Anche in Italia dal primo gennaio 2016 sarà in vigore il bail in che letteralmente significa “salvataggio interno” per effetto del recepimento della direttiva 2014/59/UE (bank recovery and resolution directive).
E adesso che succederà? I nostri soldi non sono più al sicuro? Le banche in difficoltà potranno prosciugare i nostri conti e sarà tutto nel rispetto della legge?

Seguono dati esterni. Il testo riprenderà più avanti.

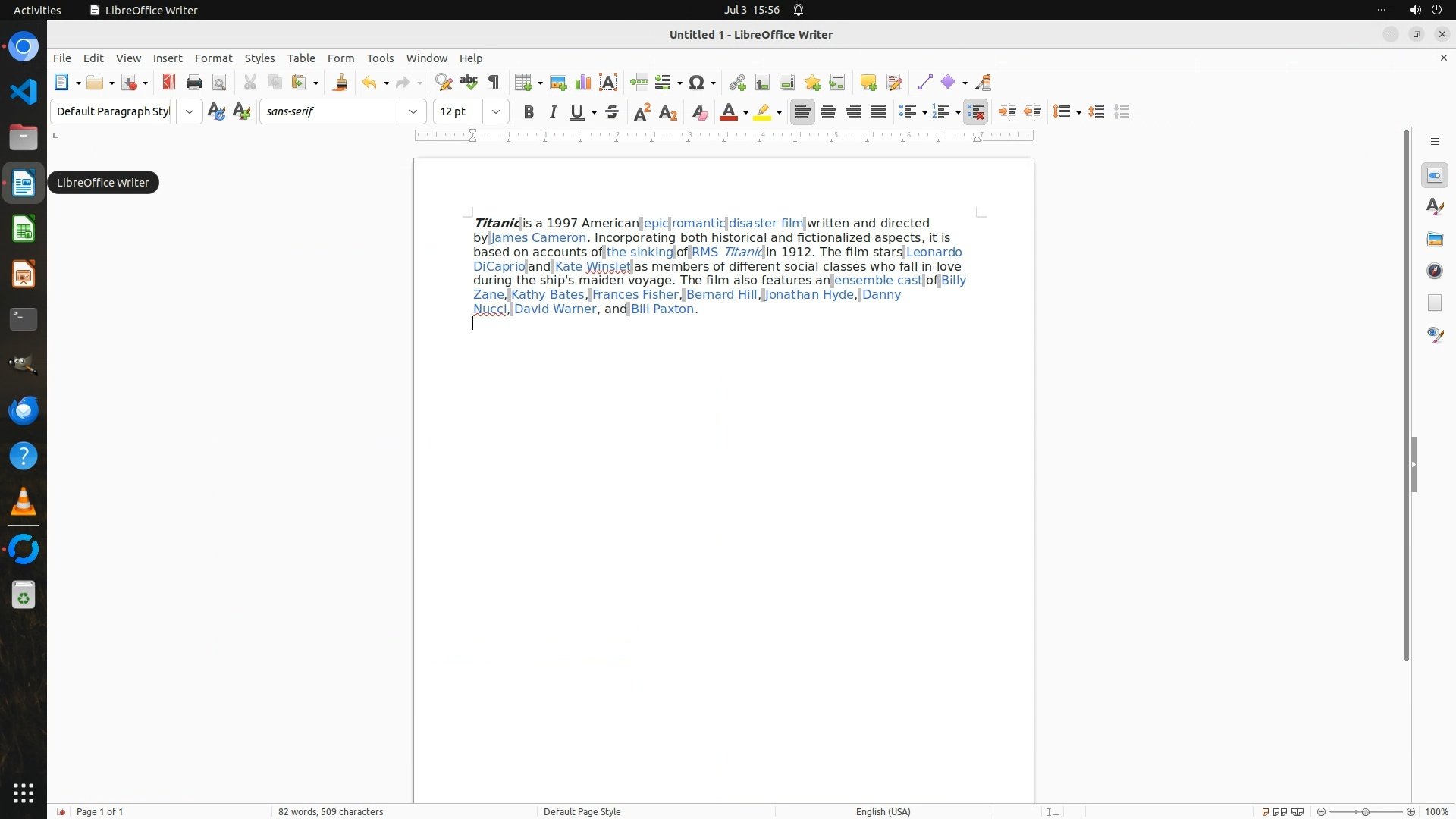
Task: Toggle Bold formatting
Action: click(529, 112)
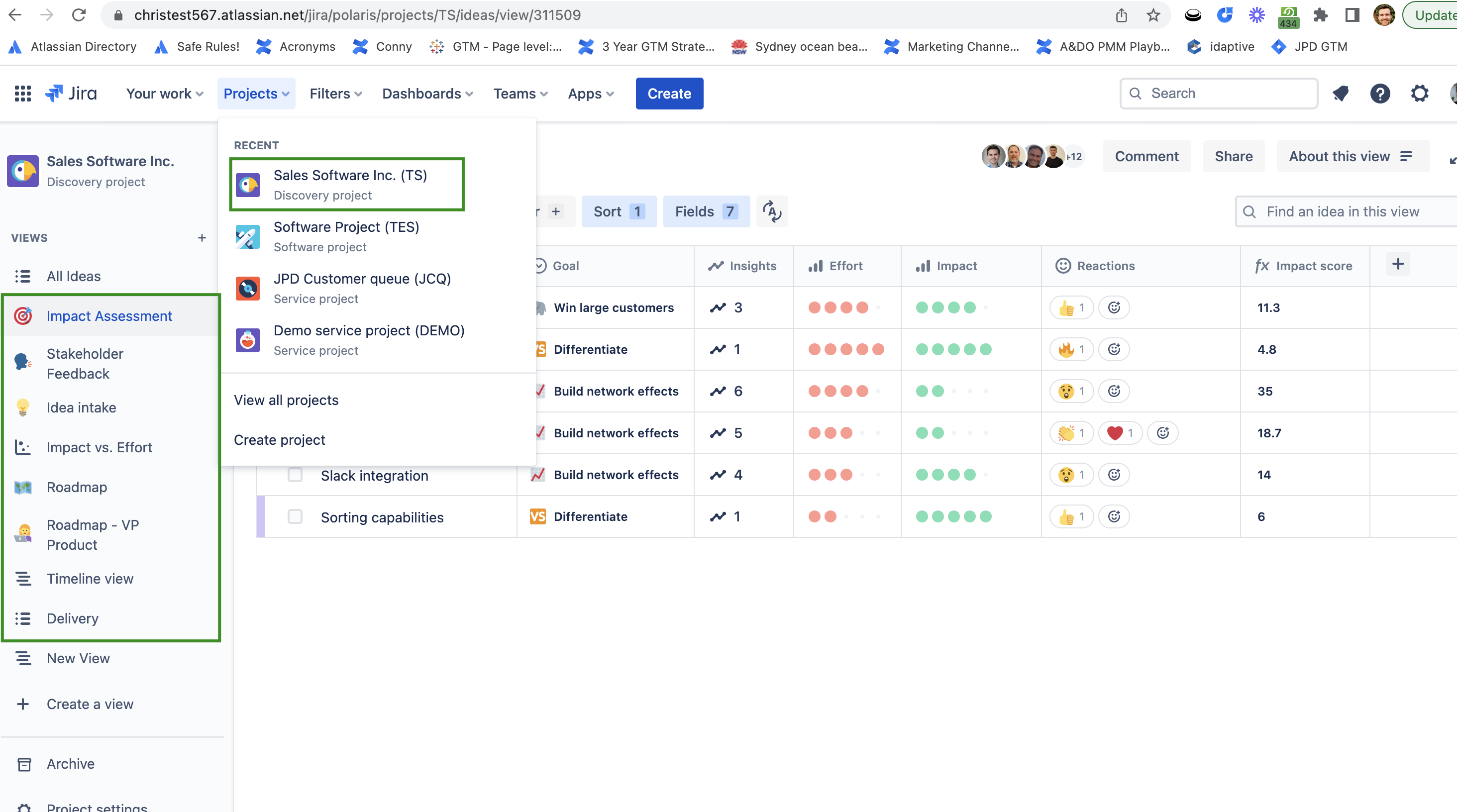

Le cose non stanno proprio così.
La direttiva interviene in un ambito che negli ultimi anni ha causato principalmente grossi problemi finanziari ai danni degli Stati e quindi dei contribuenti, in quanto funzionava l’antitetico bail out ovvero il salvataggio dall’esterno. Da qui gli aiuti pubblici alle banche che tanto hanno fatto discutere in passato. E adesso? E’ tutto ribaltato perchè questa rivoluzione avrà come effetto che l’istituto bancario in rosso condividerà le perdite con azionisti e obbligazionisti prima e se fosse necessario potrebbe condividere le perdite anche i conti correnti, i libretti, i conti deposito, ma solo in seconda battuta, ed eccezion fatta per le cifre al di sotto dei 100 mila euro, per i quali interviene un fondo di garanzia.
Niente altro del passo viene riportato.